Two companies, one in the U.S. and one in Germany take different approaches to electric airplanes.
Chip Yates who made history last year for going over 200 MPH on an electric motorcycle has recently made history again by going over 200 MPH in an electric airplane. Over the past year much visibility has been given to the electric car, which is now generally available from a number of automobile manufacturers. Electric flight however is still at a fairly early and formative stage of development. All the issues that have slowed the adoption of electric cars, such range limitations and the weight and power density of battery packs have applied more acutely to electric planes where these engineering challenges have a more pronounced effect. Speed demon Chip himself has noted that breaking speed records has been an important step in garnering credibility for electric transport and these types of record breaking flights have the potential to do for electric planes what Tesla did for electric cars. Chip’s recent flight on July 19th took off from Inyokern Airport in the Mohave Desert in CA. Ironically the experimental plane was powered by the same pack of electric battery cells that powered his most recent electric motorcycle records over the past year. In the big picture going over 200 miles an hour in a single engine electric prop plane may not at first seem that significant, since it was not uncommon for single engine planes in World War 2 to exceed 400 miles per hour but this does represent an important step forward for electric aviation.
Chip Yates Flight of the Century now has it’s sights set on a transatlantic electric flight using an elaborate system of mid-air battery swapping which it describes as flying battery packs. In effect UAV’s that would dock with the plane. Spent battery packs would be jettisoned with parachutes and have a retrieval system would allow for their recovery. This creative way around in current battery technology may still be a few years away from commercialization. For the time being even with some of the recent advances of Lithium Ion battery packs electric flight will most likely for the next few years be confined to sport and recreational flying. As battery technology steadily improves will likely see greater commercial viability for electric flight as lithium ion batteries are improving at a rate of about 5 percent a year. Meanwhile on the other side of the ocean a European firm is readying an single seat electric for production this year.
Working within the parameters of the existing technology is PC-Aero based in Germany which will be marketing it’s single seat, single propeller ultra light electric plane later this year. The Elektra One which has already made a splash over the course of the past year has a range of about 200 miles and a cruising speed of about 100 mph. As a result of the use of composite materials the weight of the aircraft is about 440 lbs and has a weight capacity of about 220 lbs including the pilot. Close to 220 lbs of the planes weight is the lithium ion battery pack which store about 6kwh. The plane is fitted with a 13.5 kw motor which was supplied by Geiger Engineering of Germany. The plane can remain airborne for a maximum of three hours. In addition to being extremely efficient the plane is noted for having an extremely low noise level with the prop speed designed for noise reduction making it approximately 50 percent quieter then conventional gas powered ultralights.
The company this year has been testing a version of the plane with a longer wing span and solar panels which it says extend the range significantly. It also has plans for two and four seater versions, although this may be a few years away. The plane will list for a price of 145.000$. The price includes the cost of a specially designed hanger with 65 square feet of of solar panels thus allowing the plane to be completely independent of the grid. We look forward to more progress and development in the area of battery powered flight over the coming years and expect this to be an increasingly viable prospect as power density of batteries steadily improves.

━━━━━━━━━━━━━━━━━━━━━━━━━━━━━━

**What you should do:** Reproduce verbatim the part of the electric airplanes article from "The company this" to "batteries steadily improves.".

**Record excerpts:**
━━━━━━━━━━━━━━━━━━━━━━━━━━━━━━

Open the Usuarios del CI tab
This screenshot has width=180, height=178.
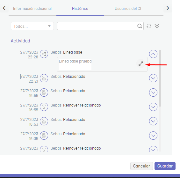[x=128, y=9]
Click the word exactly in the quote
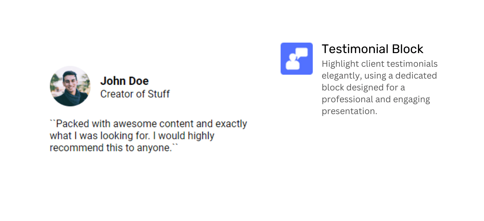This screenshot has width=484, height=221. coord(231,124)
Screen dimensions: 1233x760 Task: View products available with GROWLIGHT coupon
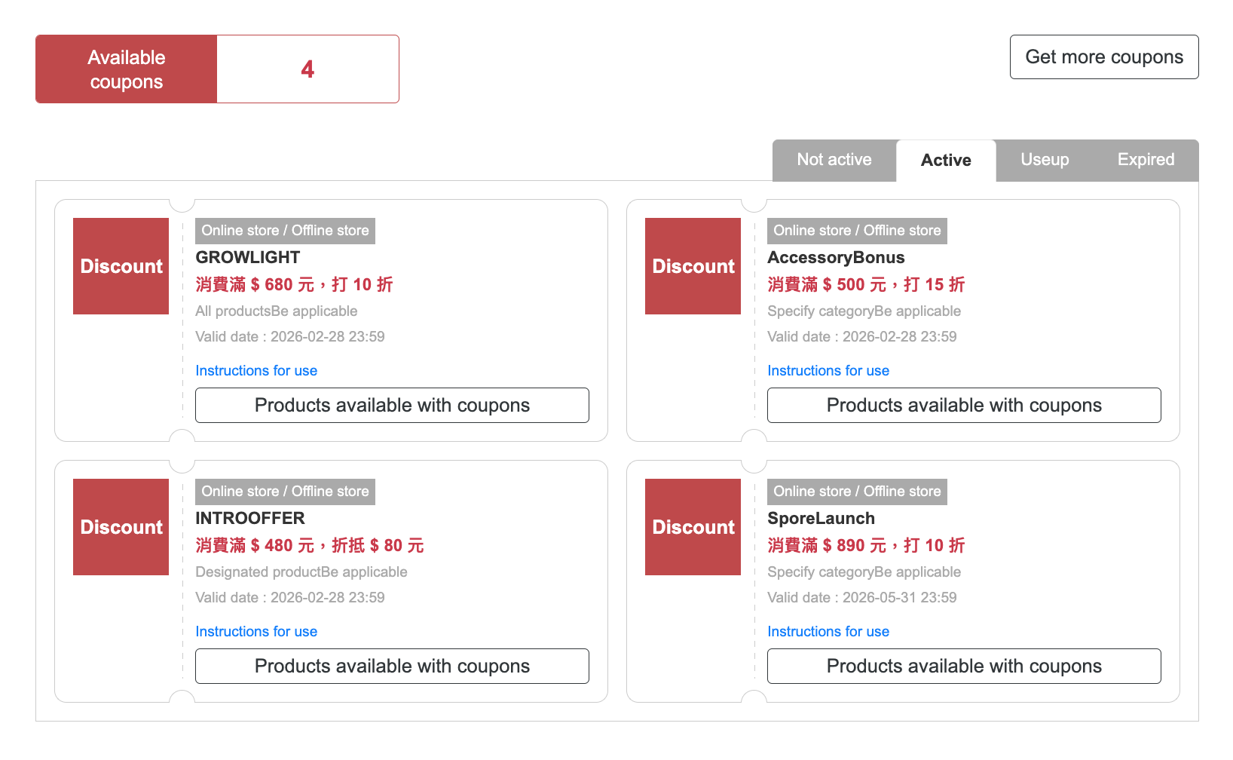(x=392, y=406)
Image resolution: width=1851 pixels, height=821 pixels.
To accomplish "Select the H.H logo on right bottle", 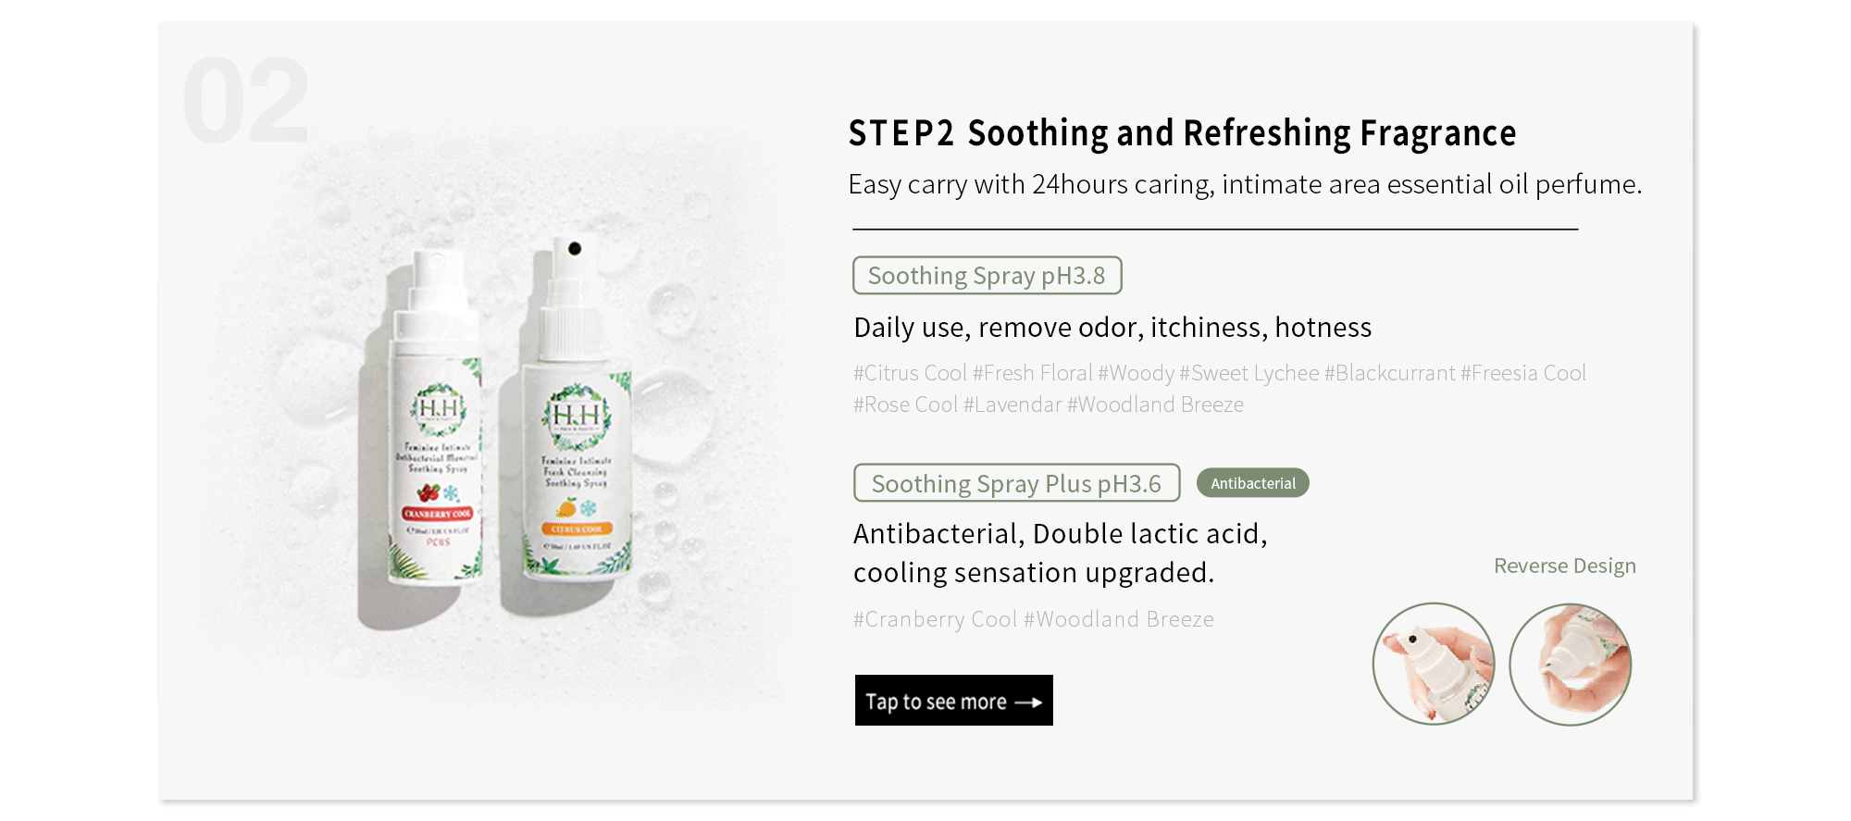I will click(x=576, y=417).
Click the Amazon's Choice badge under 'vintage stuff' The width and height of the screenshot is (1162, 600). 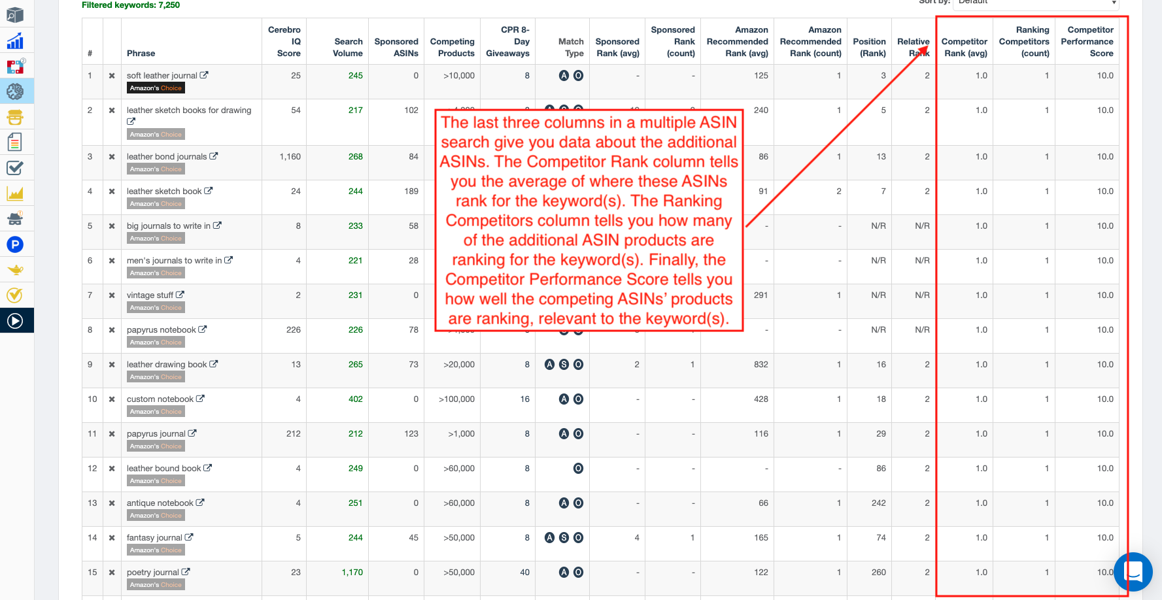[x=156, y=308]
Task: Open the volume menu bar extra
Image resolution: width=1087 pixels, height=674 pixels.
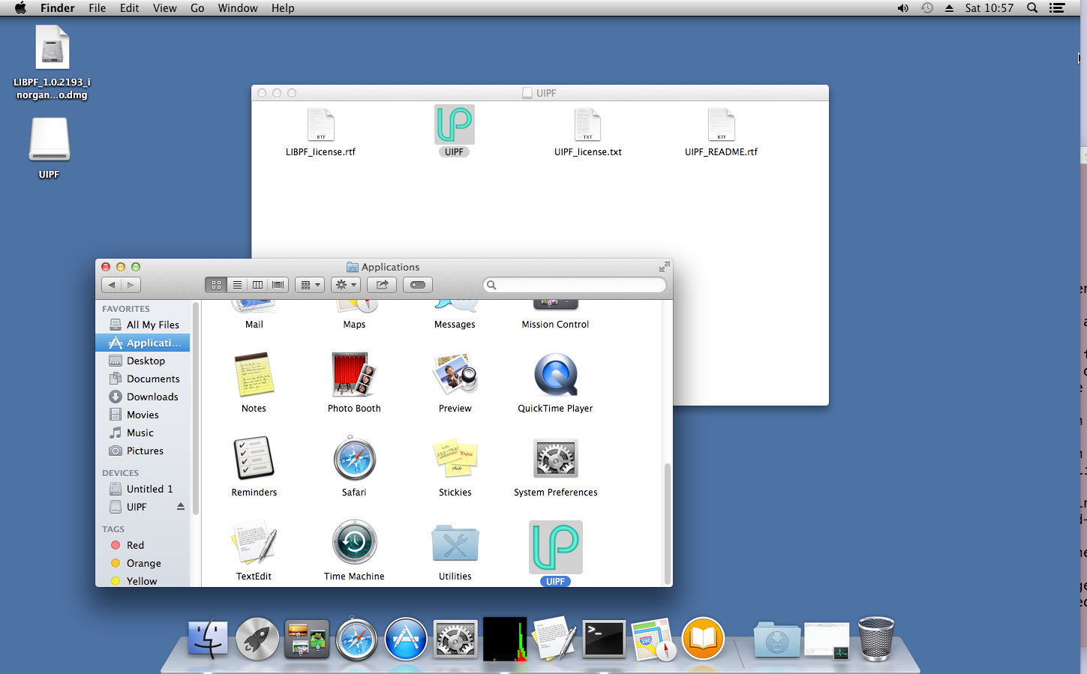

━━━━━━━━━━━━━━━━━━━━━━━━━━━━━━

**Reply to the exercise:**
The company this year has been testing a version of the plane with a longer wing span and solar panels which it says extend the range significantly. It also has plans for two and four seater versions, although this may be a few years away. The plane will list for a price of 145.000$. The price includes the cost of a specially designed hanger with 65 square feet of of solar panels thus allowing the plane to be completely independent of the grid. We look forward to more progress and development in the area of battery powered flight over the coming years and expect this to be an increasingly viable prospect as power density of batteries steadily improves.